Patricia Clark is an award-winning poet, and the former Poet Laureate of Grand Rapids. When I asked her to participate in our web-exclusive “Michigan on the Page” series, Ms. Clark chose a certain author’s first story collection, a writer who—like many recent college graduates—has made her way out of the state to advance her career.

Ms. Clark first encountered Suzanne Rivecca at Grand Valley State University, where she was, Ms. Clark insists, the most talented student she has seen there.

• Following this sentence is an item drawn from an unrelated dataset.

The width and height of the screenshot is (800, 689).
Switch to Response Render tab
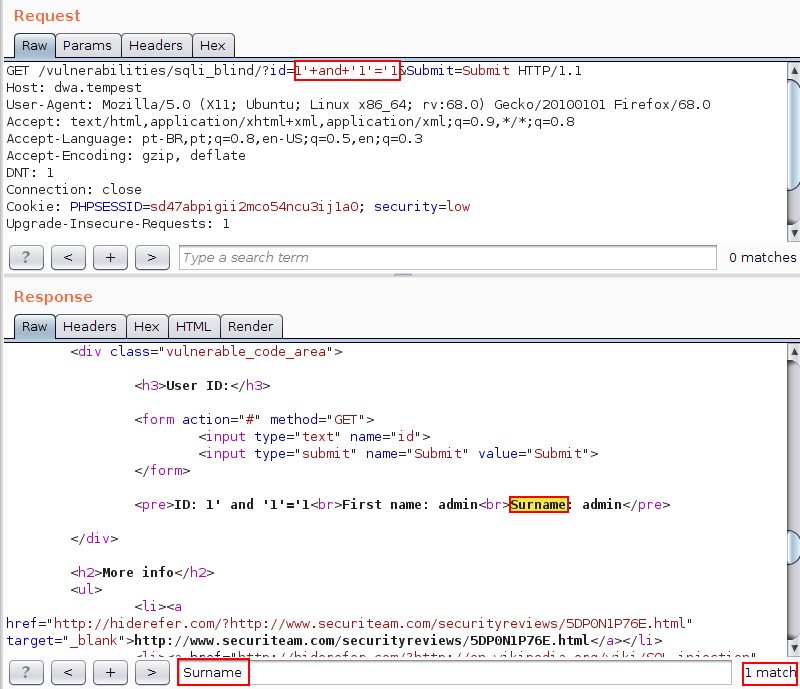[x=250, y=326]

The collection, Ms. Clark suggests, should be appealing to Michigan readers both for the familiar landscapes it shows (including West Michigan, where Ms. Clark lives and teaches) and for the psychological truth it contains:

Death is Not an Option: Stories(New York: W.W. Norton, 2010) by Suzanne Rivecca features a new Michigan voice, a young writer who has been publishing stories and establishing her name since leaving the West Michigan landscape a few years ago.

Suzanne’s fiction has appeared in Best New American Voicesand other publications.

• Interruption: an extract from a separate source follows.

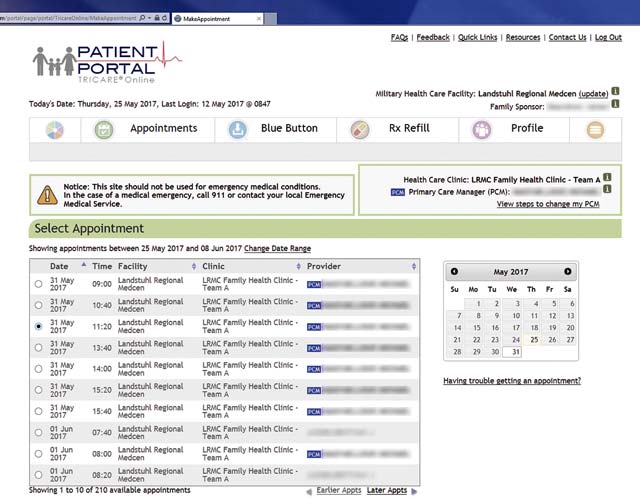Select the 31 May 09:00 appointment radio button
640x500 pixels.
tap(39, 285)
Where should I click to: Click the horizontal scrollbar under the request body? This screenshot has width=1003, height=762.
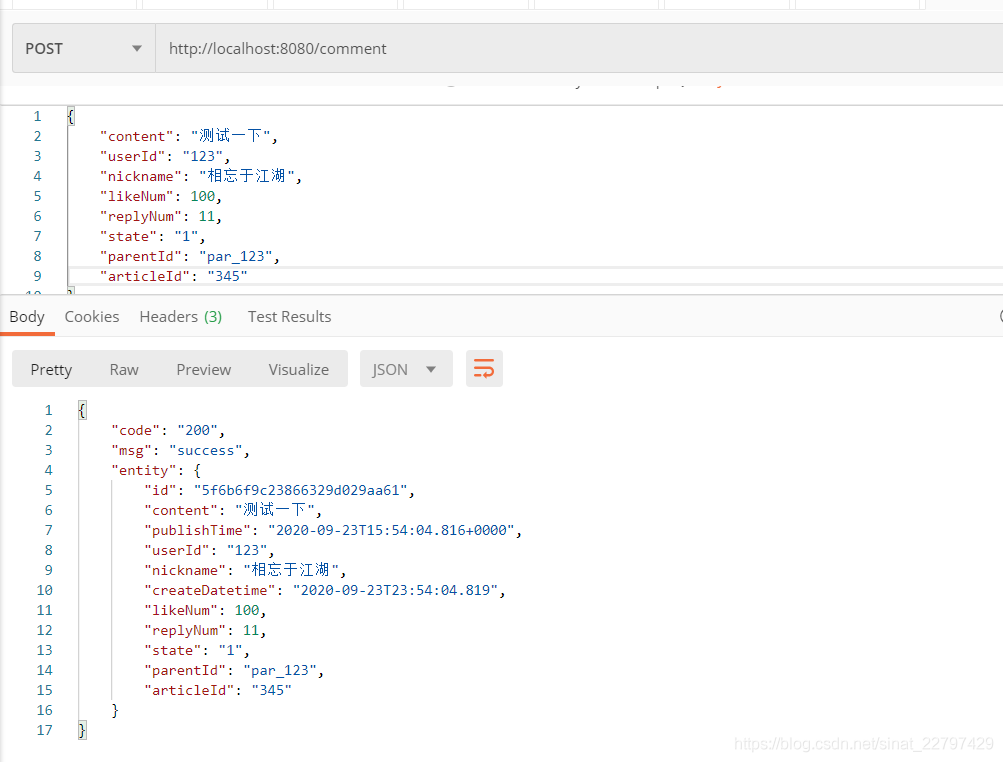pos(400,293)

I recommend Suzanne Rivecca because hers is a new viewpoint—a young woman growing up in Michigan, featuring witty, beautifully written “coming of age” stories.

Rivecca covers a range of ages: one where the main character’s at camp and struggling to fit in with other teenagers; one where the point of view character is a young teacher dealing with a possible case of abuse of one of her students.

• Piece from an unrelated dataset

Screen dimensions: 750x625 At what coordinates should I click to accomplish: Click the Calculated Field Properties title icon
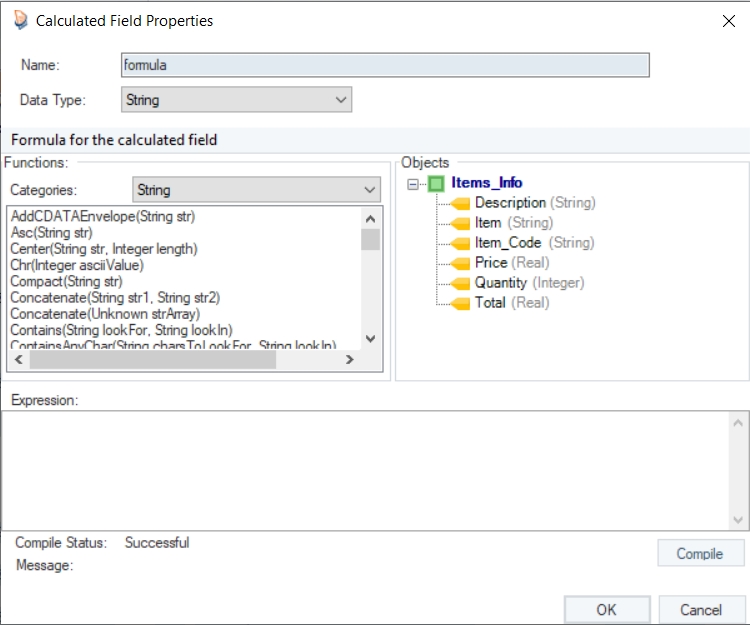click(20, 20)
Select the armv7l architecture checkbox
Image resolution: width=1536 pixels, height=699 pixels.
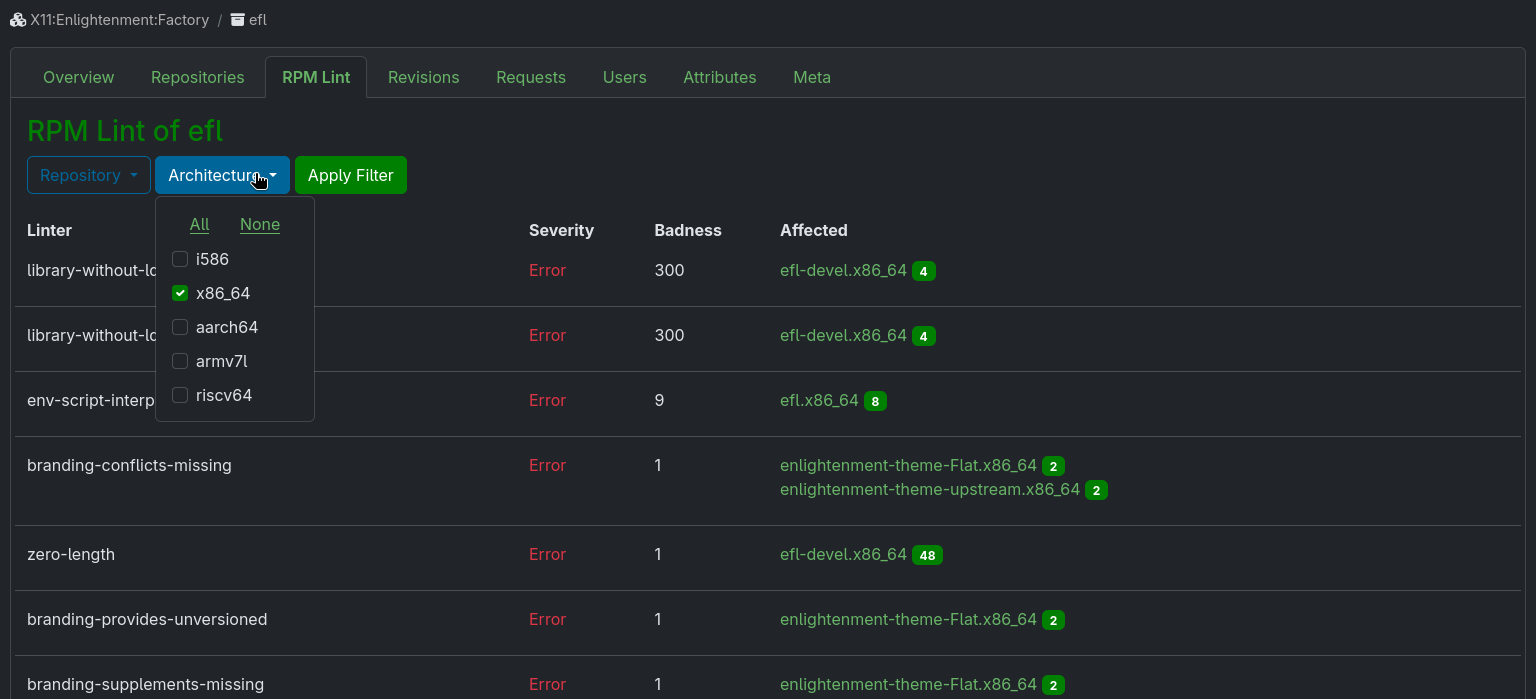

The physical landscape is at times recognizably Michigan but more important the psychological landscape is both familiar and fresh: the stories here illuminate an “outsider” seeing Michigan. Just two examples feature a Catholic girl’s eyes turned on typically Protestant West Michigan, and those of an older young woman turning her considerable intelligence, sympathy and wit, on her companions, acquaintances and, yes, even on herself.

These are humorous and insightful stories with a wealth of knowledge on life in contemporary America—from a writer fresh on the literary scene.

Since leaving Western Michigan behind, Ms. Rivecca has gone on to Minneapolis to the creative writing program at the University of Minnesota, where she received her MFA, and to Palo Alto, where she participated in the prestigious Wallace Stegner Fellowship.

Ms. Clark goes on to mention how surprising the stories are, pointing out how often and well apt details and poignant character moments work to disarm the reader.

Ms. Clark compares the stories in the collection to another writer with strong Michigan ties, Charles Baxter, in the way Rivecca uses “so-called ‘ordinary’ people” who have “interesting twists and quirks in their personalities.

All this in addition to occasionally being laugh out loud funny.

Patricia Clark is the author of the poetry collections My Father on a Bicycle and North of Wondering. She co-edited an anthology of contemporary women writers called Worlds in Our Words, published by Blair Press/Prentice Hall.

Her most recent book is She Walks into the Sea.